Tuesday, January 15, 2013

Warner Music Sued for Millions by George Gershwin Heirs

Eriq Gardner/The Hollywood Reporter

The heirs of composer George Gershwin have filed a lawsuit that seeks at least $15 million from Warner Bros. Music for the underpayment of royalties and other accounting discrepancies.

The lawsuit was filed Friday in New York State Court.

Gershwin composed Rhapsody in Blue, An American in Paris, Porgy and Bess and other famous works. Since his death in 1937, his Trust has been working with various Warner Music subsidiaries including Warner/Chappell on the exploitation of his work.

In 2007, the Gershwin heirs conducted an audit and allegedly turned up what they say is Warner Music's failure "to protect and preserve Gershwin's copyright interests both domestically and abroad."

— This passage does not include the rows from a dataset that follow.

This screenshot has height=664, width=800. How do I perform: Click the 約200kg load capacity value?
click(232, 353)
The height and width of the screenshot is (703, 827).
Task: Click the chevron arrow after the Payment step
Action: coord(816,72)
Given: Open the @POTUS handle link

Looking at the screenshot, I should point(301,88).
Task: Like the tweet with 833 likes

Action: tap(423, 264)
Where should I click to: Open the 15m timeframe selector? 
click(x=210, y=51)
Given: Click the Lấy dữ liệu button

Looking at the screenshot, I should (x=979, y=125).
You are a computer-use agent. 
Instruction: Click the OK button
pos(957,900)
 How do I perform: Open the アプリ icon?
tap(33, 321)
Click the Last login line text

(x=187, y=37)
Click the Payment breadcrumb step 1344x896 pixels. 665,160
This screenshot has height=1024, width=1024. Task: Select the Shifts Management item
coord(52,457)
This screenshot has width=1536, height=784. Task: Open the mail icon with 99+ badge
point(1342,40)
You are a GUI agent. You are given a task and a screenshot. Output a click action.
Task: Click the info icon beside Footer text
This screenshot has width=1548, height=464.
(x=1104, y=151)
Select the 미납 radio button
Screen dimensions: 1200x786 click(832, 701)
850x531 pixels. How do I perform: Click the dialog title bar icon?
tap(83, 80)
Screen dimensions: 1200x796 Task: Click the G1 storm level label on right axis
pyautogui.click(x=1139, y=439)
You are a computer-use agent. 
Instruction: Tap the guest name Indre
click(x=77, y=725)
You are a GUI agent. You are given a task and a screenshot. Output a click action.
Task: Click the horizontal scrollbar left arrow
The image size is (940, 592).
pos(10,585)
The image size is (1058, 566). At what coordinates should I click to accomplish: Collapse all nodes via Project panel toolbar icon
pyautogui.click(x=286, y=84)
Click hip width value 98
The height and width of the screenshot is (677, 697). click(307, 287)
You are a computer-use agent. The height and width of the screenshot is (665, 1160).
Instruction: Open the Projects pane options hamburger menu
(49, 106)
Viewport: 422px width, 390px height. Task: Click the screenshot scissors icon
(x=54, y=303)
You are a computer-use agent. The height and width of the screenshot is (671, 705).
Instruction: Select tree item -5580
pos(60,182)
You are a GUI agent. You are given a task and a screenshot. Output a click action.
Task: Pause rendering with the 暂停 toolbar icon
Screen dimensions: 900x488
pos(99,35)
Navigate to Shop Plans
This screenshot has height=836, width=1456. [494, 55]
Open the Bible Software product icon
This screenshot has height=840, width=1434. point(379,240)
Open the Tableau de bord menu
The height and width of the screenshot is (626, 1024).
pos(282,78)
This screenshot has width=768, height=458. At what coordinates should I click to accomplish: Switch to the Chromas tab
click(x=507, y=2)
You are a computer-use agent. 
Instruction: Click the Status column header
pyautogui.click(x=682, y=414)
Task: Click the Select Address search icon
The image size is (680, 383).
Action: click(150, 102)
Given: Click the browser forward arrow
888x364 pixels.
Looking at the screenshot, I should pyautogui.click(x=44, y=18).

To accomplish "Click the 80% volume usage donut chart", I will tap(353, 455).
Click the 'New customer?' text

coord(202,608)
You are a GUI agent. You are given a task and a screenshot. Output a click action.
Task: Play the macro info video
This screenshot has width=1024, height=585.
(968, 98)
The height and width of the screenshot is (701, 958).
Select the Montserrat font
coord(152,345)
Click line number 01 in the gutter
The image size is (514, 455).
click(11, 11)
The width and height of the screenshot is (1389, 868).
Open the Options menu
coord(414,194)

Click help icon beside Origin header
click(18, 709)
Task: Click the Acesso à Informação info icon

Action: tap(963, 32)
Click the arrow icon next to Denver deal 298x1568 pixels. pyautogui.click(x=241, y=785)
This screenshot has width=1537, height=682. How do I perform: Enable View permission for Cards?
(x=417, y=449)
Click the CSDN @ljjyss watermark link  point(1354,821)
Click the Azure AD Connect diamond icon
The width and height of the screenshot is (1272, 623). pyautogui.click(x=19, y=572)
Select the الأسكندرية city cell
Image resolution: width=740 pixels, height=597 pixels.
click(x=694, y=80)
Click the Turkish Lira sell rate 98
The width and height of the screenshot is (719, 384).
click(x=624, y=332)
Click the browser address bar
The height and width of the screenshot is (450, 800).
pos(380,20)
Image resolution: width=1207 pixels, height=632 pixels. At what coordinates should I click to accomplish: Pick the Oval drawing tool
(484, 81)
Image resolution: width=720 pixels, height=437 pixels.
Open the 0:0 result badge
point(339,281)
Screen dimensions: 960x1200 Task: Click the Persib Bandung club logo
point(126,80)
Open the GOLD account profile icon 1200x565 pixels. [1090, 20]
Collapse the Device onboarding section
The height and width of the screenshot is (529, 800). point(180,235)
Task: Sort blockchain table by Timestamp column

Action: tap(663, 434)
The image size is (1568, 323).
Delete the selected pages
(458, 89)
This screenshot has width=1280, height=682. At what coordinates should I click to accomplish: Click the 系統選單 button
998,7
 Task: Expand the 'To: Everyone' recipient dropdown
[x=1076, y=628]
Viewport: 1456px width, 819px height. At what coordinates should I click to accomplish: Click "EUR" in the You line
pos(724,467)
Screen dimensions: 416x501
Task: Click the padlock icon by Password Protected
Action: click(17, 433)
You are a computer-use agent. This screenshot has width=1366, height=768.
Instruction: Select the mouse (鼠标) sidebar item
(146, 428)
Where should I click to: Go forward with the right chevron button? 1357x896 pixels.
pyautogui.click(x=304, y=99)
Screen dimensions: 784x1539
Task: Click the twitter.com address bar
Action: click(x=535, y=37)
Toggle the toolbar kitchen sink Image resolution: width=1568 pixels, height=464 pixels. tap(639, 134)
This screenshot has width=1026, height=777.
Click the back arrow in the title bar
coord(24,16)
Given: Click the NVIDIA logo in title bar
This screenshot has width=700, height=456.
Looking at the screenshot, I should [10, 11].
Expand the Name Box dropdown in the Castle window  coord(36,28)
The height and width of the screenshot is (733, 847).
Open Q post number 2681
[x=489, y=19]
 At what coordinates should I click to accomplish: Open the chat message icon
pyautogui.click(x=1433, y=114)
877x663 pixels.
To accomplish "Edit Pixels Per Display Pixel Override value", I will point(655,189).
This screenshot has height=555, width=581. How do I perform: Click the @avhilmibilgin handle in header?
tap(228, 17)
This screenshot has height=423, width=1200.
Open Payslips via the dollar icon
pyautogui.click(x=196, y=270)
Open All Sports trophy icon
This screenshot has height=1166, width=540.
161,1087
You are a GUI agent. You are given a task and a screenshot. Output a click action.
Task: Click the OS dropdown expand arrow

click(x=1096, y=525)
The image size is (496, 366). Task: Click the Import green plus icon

Specifically, the plaintiffs take issue with the way Gershwin's music and orchestrations has been rented outside the United States and Canada, the licensing of his ballets, the licensing of concert grand rights and an alleged failure to register copyrights in arrangements of his compositions with performance rights organizations in a timely manner.

According to the complaint, Warner Music is contractually required to hand over all net income, which is defined as gross receipts minus a 15 percent administration fee. The plaintiffs allege all sorts of ways that Warners failed to make a full accounting and took too much in deductions and allowed too many commissions. The lawsuit also takes issue with how the music giant has booked foreign revenue, a hot issue in the music law world.

Here's one example from the complaint:
"With respect to reported rentals of Concerto in F in Italy during 2003, the royalty review revealed that the Defendants permitted and/or authorized... the following: excessive and unnecessary chain of fees and commissions. First, on the $1,903.27 of gross revenue actually paid for the rentals by the end user, a 35% commission was taken by Ricordi Music Publishing SPA, the local rental third-party sub-agent in the territory of Italy, before it remitted the net revenue to Warner/Chappell Italy, the Defendants' affiliated entity in Italy; Second, a 15% commission on this net amount was then taken by Warner/Chappell-Italy before it remitted the net revenue to Warner/Chappell US; and Third, a 15% commission was then taken on this net amount by Warner/Chappell-US before remitting the remaining net revenue sum of $994.44 to the GG Parties. Making matters worse, the GG Parties received this sum as part of the accountings rendered by the Defendants in the third quarter of 2007 -- approximately 4 years after the actual payments for the rentals were received by Ricordi."
An April 23 audit report determined that more than $4.4 million was owed before interest, according to the plaintiffs.

But the plaintiffs say that more is owed through other failures such as using misleading royalty statements, failure to monitor the activities of affiliates and abandoning territories including Asia and Australia.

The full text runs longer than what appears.